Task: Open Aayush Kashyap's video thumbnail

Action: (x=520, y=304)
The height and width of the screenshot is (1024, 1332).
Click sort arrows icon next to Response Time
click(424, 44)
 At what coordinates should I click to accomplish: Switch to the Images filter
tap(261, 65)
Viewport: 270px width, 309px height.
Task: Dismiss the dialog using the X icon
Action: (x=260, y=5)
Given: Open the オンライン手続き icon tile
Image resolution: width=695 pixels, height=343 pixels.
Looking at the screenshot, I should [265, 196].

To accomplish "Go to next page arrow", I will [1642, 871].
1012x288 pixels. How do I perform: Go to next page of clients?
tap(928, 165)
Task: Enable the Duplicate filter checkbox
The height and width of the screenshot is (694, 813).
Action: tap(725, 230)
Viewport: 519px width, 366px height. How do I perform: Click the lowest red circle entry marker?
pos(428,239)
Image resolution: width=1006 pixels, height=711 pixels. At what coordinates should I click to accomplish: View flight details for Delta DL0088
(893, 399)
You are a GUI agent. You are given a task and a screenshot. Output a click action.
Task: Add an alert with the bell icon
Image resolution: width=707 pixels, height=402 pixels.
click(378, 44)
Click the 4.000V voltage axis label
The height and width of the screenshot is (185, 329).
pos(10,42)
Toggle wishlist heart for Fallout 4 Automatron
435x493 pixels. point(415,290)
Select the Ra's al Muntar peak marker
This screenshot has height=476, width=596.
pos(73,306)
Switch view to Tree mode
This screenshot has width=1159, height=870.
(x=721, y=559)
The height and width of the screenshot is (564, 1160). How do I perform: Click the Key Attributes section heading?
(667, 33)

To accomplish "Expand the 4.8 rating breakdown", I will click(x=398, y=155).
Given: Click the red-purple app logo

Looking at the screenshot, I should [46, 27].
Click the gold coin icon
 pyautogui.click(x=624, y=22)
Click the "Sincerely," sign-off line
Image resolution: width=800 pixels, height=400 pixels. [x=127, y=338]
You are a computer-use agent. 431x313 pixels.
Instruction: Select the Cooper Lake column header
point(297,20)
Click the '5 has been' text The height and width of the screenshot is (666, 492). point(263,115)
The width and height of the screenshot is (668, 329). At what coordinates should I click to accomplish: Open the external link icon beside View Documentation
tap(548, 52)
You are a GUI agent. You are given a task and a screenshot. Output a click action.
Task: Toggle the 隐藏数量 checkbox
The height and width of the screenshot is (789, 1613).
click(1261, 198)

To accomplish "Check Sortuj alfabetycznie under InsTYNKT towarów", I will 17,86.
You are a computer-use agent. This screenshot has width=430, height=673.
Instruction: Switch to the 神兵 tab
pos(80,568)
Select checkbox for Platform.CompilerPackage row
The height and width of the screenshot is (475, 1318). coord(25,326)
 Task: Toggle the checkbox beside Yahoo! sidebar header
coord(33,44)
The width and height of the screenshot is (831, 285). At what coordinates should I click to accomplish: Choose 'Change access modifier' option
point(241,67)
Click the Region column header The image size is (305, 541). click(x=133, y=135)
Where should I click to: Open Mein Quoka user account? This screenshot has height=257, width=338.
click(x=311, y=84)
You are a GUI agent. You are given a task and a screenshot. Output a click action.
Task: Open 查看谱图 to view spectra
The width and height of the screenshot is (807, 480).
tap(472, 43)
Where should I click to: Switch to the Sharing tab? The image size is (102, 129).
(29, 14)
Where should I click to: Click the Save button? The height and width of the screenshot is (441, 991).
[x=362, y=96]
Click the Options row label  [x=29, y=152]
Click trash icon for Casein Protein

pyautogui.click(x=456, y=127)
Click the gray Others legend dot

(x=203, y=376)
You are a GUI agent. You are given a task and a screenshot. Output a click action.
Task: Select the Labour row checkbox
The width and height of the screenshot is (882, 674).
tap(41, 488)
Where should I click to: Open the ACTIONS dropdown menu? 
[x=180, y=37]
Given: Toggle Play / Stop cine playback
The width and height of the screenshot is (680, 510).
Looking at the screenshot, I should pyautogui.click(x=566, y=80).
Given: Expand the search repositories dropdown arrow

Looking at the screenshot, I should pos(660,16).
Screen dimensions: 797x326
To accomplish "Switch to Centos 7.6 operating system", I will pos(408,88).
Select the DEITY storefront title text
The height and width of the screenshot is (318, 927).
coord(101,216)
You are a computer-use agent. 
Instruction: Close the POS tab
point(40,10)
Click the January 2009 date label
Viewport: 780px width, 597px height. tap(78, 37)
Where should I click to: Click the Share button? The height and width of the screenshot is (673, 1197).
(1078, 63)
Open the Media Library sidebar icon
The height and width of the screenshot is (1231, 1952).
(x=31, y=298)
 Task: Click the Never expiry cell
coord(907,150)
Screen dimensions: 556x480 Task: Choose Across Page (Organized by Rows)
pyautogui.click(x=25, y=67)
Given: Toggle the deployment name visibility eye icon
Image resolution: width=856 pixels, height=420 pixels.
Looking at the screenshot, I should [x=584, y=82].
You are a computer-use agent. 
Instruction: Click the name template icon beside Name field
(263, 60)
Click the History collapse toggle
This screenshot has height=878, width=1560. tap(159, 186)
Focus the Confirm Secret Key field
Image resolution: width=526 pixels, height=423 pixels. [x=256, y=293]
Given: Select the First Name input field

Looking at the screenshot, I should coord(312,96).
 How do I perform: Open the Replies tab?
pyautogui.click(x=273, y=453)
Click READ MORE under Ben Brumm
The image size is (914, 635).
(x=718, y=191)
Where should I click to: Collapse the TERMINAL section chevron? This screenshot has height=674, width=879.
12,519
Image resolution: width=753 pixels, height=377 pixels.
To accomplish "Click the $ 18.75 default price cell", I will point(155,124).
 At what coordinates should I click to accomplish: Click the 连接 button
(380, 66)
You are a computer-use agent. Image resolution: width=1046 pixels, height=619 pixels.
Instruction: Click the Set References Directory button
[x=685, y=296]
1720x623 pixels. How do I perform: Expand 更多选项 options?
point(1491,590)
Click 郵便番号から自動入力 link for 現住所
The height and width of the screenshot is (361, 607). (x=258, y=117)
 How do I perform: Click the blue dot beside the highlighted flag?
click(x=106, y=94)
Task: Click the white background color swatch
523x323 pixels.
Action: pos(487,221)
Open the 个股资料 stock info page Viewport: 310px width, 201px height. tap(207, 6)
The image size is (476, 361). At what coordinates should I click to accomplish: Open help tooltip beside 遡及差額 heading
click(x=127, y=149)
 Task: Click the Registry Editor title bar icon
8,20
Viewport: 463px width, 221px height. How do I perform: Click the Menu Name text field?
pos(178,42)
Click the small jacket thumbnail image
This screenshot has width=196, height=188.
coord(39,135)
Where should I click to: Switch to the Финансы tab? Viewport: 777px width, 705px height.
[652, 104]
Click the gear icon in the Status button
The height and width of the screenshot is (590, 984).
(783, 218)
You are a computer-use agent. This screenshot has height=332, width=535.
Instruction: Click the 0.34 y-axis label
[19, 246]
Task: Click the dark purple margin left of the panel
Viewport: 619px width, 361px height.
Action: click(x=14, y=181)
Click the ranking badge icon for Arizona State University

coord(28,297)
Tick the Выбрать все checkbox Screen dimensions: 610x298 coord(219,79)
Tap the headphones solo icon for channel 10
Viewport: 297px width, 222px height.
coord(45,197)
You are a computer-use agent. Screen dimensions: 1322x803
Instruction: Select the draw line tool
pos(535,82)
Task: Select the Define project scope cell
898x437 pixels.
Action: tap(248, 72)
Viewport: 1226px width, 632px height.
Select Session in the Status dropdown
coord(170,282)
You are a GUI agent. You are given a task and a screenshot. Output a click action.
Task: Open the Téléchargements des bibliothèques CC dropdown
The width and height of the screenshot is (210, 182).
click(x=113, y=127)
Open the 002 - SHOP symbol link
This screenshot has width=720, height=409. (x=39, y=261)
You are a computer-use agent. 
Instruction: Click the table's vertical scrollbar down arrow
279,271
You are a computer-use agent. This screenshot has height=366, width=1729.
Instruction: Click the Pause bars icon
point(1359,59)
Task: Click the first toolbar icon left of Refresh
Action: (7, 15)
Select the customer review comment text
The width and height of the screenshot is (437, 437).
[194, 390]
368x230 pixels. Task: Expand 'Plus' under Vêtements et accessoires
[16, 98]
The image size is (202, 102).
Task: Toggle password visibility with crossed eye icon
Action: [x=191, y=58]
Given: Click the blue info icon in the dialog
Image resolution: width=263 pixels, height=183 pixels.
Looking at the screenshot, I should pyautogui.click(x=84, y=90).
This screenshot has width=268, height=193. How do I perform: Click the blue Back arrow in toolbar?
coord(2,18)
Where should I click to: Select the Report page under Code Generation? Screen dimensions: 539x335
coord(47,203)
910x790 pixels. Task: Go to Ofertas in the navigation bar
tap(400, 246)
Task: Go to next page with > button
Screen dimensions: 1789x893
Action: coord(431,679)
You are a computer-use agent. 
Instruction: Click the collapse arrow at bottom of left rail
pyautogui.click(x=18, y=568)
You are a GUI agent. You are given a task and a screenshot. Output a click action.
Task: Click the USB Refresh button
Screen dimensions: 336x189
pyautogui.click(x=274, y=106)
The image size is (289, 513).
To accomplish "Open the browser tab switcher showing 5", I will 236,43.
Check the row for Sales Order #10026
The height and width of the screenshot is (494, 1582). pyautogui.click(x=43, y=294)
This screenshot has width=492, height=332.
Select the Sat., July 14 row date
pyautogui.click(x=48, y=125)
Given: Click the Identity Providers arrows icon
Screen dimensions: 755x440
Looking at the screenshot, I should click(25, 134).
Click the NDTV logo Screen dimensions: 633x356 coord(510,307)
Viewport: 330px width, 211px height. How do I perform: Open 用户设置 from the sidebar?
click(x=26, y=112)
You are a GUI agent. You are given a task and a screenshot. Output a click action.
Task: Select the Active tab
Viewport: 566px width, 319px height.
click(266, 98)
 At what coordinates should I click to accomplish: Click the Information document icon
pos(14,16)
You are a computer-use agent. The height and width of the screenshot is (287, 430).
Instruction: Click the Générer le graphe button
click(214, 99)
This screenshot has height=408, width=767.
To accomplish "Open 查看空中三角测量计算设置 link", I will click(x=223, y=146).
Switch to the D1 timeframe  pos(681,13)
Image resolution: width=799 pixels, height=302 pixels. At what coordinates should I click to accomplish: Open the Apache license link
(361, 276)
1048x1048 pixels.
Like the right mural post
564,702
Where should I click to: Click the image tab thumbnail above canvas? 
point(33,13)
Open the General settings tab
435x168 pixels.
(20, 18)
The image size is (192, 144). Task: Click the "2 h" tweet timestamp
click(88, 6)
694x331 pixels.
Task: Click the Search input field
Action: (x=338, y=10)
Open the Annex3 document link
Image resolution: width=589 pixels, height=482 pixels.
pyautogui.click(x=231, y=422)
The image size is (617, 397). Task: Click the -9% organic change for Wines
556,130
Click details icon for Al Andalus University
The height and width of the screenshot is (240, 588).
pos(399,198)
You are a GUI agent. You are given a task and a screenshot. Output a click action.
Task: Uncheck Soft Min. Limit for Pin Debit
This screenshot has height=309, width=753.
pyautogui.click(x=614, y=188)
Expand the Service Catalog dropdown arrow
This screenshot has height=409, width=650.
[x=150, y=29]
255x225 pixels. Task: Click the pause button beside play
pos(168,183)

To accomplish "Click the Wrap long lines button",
----
• **Directions for this task**
Search the records for the string "computer" and report each line that has it.

• **Written response**
You are a computer-use agent. 431x313 pixels.
You are a computer-use agent. This screenshot has width=430, height=673.
You are a computer-use agent. 
You are a computer-use agent. 
You are a computer-use agent. Image resolution: width=1046 pixels, height=619 pixels.
You are a computer-use agent. This screenshot has height=332, width=535.
You are a computer-use agent. Screen dimensions: 1322x803
You are a computer-use agent. 
You are a computer-use agent. This screenshot has height=366, width=1729.
You are a computer-use agent. 
You are a computer-use agent. The height and width of the screenshot is (287, 430).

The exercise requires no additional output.